---------- 元の情報 ----------
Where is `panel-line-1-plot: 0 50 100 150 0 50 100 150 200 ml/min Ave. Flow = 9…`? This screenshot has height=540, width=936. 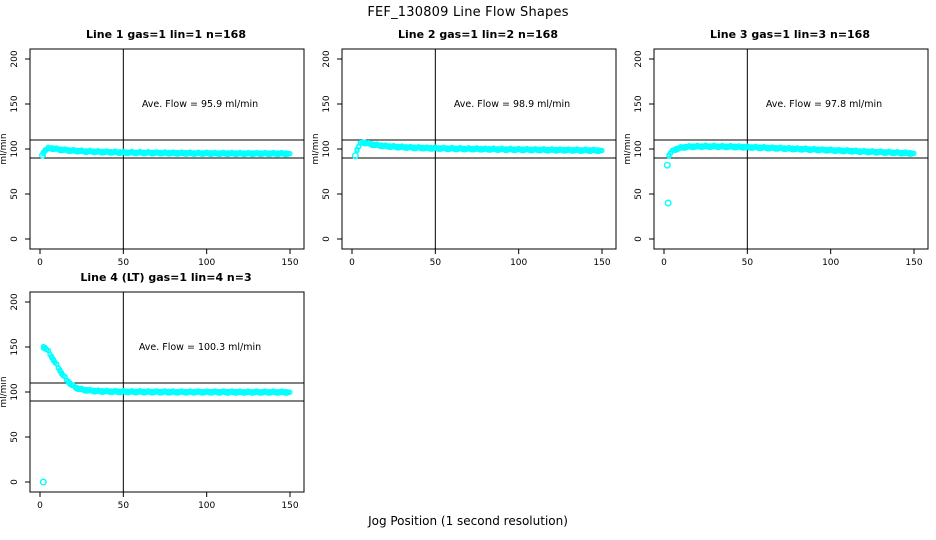
panel-line-1-plot: 0 50 100 150 0 50 100 150 200 ml/min Ave. Flow = 9… is located at coordinates (152, 158).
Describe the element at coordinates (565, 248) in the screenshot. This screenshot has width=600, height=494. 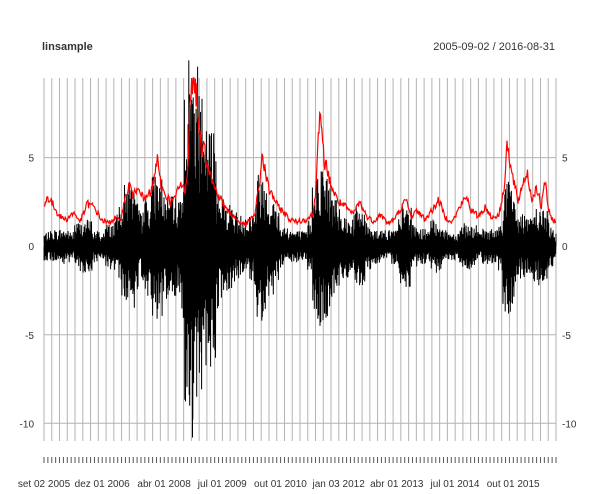
I see `y-tick-label-right: 0` at that location.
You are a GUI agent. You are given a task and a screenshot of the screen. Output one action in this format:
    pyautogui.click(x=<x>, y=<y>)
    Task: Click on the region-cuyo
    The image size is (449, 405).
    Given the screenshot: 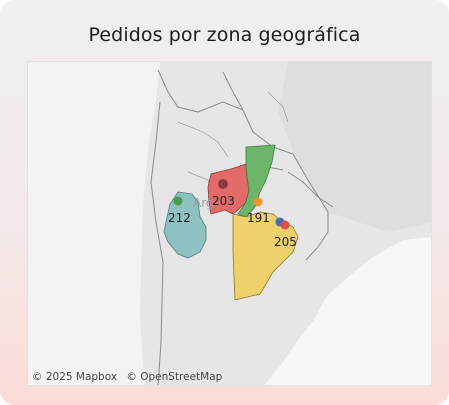 What is the action you would take?
    pyautogui.click(x=185, y=225)
    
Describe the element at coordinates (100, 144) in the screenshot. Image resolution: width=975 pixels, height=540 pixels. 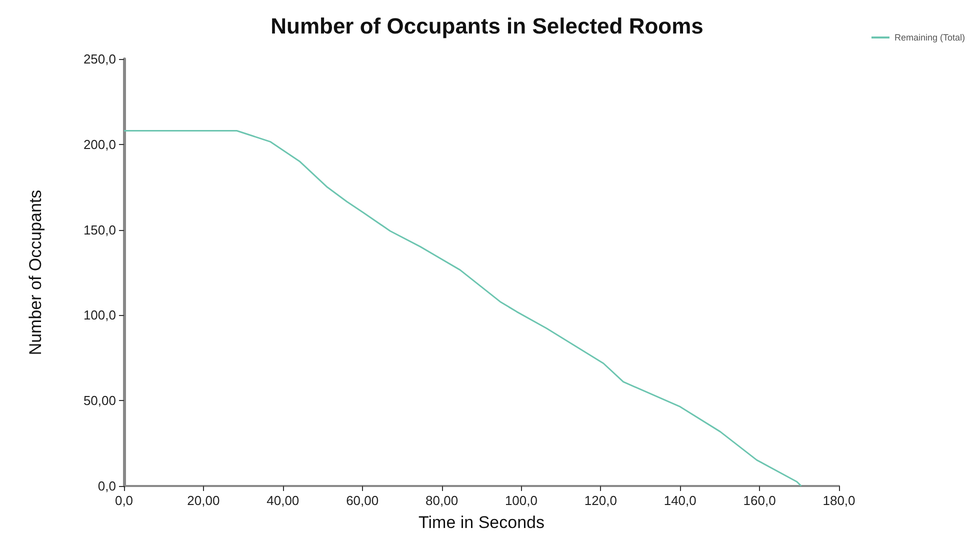
I see `y-tick-label: 200,0` at that location.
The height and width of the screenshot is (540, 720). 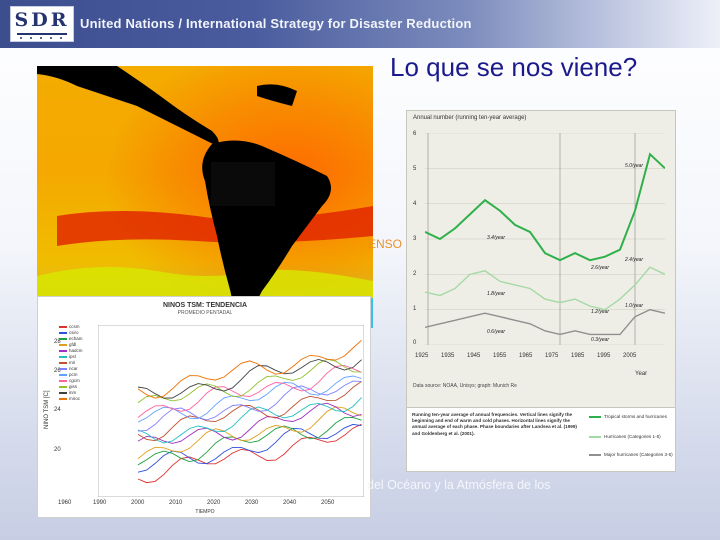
----------
[作業内容]: "Describe the element at coordinates (100, 144)" を含む行から最後の行までを、"screenshot" を "image" に置き換えて書き直してください。ほかの部分は変えず、画像は含めないでください。

[課題の解答]:
Describe the element at coordinates (100, 144) in the image. Image resolution: width=975 pixels, height=540 pixels. 
I see `y-tick-label: 200,0` at that location.
The height and width of the image is (540, 720). 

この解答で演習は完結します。